Terima kasih Tuhan, daripada mencium bau keringat tujuh turunan, maaf
berlebihan.
Kami
langsung ke lantai tiga, makan siang di restorant Oyot Godhong, lesehan, bangku
kayu, bau kembang setaman dan ornament kayu. Rindu gado-gado Yogya, agak berbeda
dengan versi Surabaya dan Jakarta, yang lain pesan bakso, nasi rames, es dawet
dan wedang uwuh (sampah bahasa Indonesia), wedang khas campuran serpihan kayu secang dan rempah-rempah,
cocok untuk menghangatkan badan. Berasa minum serpihan kayu. Unik.
Masih ingin
oleh-oleh. Naik 2 becak kayuh. Jalanan di Yogyakarta yang naik turun membuat si
tukang becak paruh baya kelelahan. Faktor kasihan alasan kami memilihnya. Dua
pabrik bakpia kami datangi. Bakpia 75 lebih tebal kulitnya, bakpia 55 lebih
tipis, namun keduanya menghasilkan rasa kacang hijau yang sedap. Konon, bakpia
kurnia sari, kulitnya berwarna hijau, rasanya lebih ok namun untuk saya tetap
bakpia 75 yang top. Maaf bukan promosi, ini selera subyektif saya.
Malamnya kami
di taman lampion dekat Monumen Yogya Kembali (Monjali), naik taxi, lupakan ala backpacker,
pertimbangan malam hari, tidak tahu jalan dan jauh sekali dari hotel. Bayar 90ribu
pulang pergi. Bayar karcis, masuk disambut bentuk-bentuk pohon, binatang,
orang, wajah presiden-presiden Indonesia diberi hiasan lampu-lampu gemerlap.

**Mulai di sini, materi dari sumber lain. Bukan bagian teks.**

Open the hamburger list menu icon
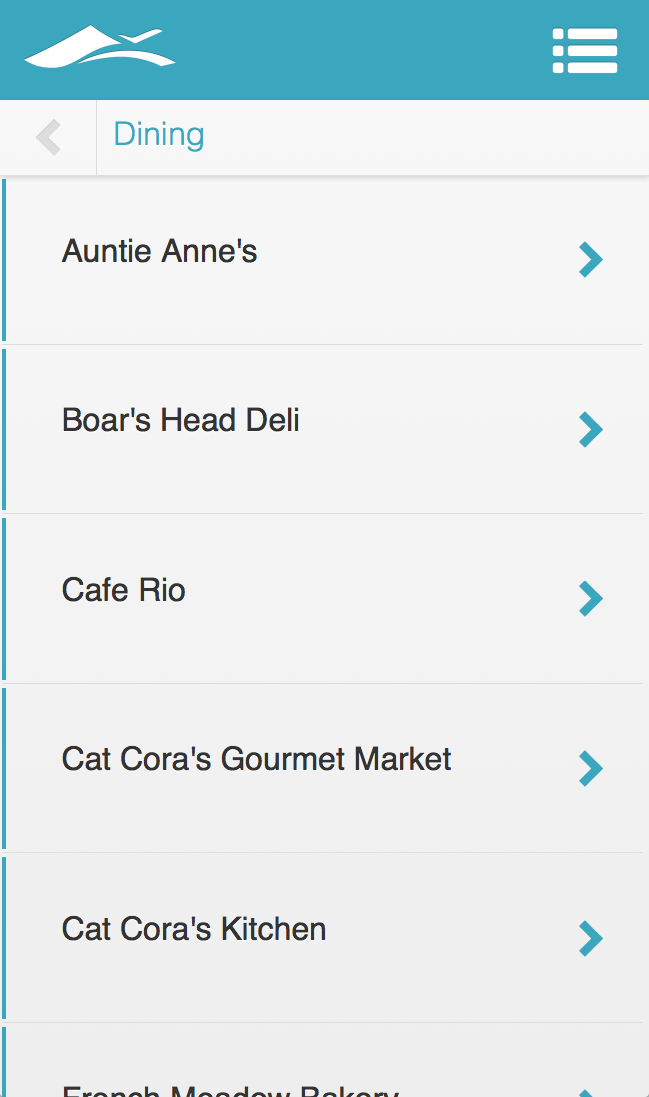Viewport: 649px width, 1097px height. (x=585, y=50)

Sayang kamera kami kurang kuat menangkap cahaya dan gelap sehingga kurang
maksimal. Tak banyak yang bisa kami nikmati apalagi permainan anak dan gerai
camilan ringan. Saat pulang agak kesulitan mencari taxi,jarang mangkal dan
lewat. Mohon transportasi dipermudah dengan shuttle bus.
Hari
terakhir di Yogya. Setelah sarapan, bergegas kami pergi ke resto Raminten deket
kali Code, yang sedang naik daun, karena keunikan makanan dan minumannya, konon
harus antri menunggu dengan sabar, lebih baik tidak sedang lapar. Semangat jalan kaki, tidak terlalu jauh. Masih
sepi, dan itu yang diharapkan leluasa pilih duduk. Kami pesan ayam koteka,
daging ayam yang sudah dihaluskan dimasukkan ke dalam buluh bamboo sehingga
sepintas memanjang seperti koteka, juga susu rempah-rempah yang dihidangkan
dalam cangkir berbentuk payudara bernama Perawan Tancep. Puas. Kami lalu
bergegas keluar. Tepat jam 11, pengunjung sudah mengular di luar.
Sebelah
resto, ada Mirota Bakery, mata berbinar-binar membeli roti, jajanan pasar dan
kue mini aneka rupa ,masih grup Raminten. Saya beli kue kipo khas Yogyakarta,
berasal dari sebutan Iki Opo (ini apa) merujuk pada bentuknya yang kecil-kecil,
orang heran dan bertanya, dari tepung ketan, parutan kelapa dan gula merah
namun dipanggang bukan dikukus seperti klepon.
100 meter
setelahnya kami mampir museum Sandi, museum ini baru berdiri sekitar 6 bulan, belum
banyak dikunjungi. Banyaknya wisatawan ke Raminten tidak menggelitik mereka
untuk singgah. Mungkin kurang promosi. Setengah
jam di museum ini, guide menerangkan sejarah persandian Indonesia, behubungan dengan kedudukan Yogyakarta di
jaman perang. Kami tambah ilmu, selain kuliner, oleh-oleh dan kenangan.
Matahari
diatas kepala, kami berpisah. Kereta Sancaka siang ini sedangkan saya nanti
malam jam 7 dengan kereta Arya Dwipangga tujuan Jakarta.
Saya pergi makan
siang di restoran Bale Raos, ingin mencicipi menu raja keraton. Letaknya dekat
Taman Sari. Naik becak dari depan jalan Malioboro sekitar 30.000 rupiah. Model
restoran terbuka, seperti duduk di teras rumah-rumah Belanda jaman dulu, tanpa
AC, dekorasi etnik, tempat duduk kayu, taplak batik, nuansa jawa tetap menghiasi
tempat ini namun didisain ekslusif serasa tempat makan berkelas.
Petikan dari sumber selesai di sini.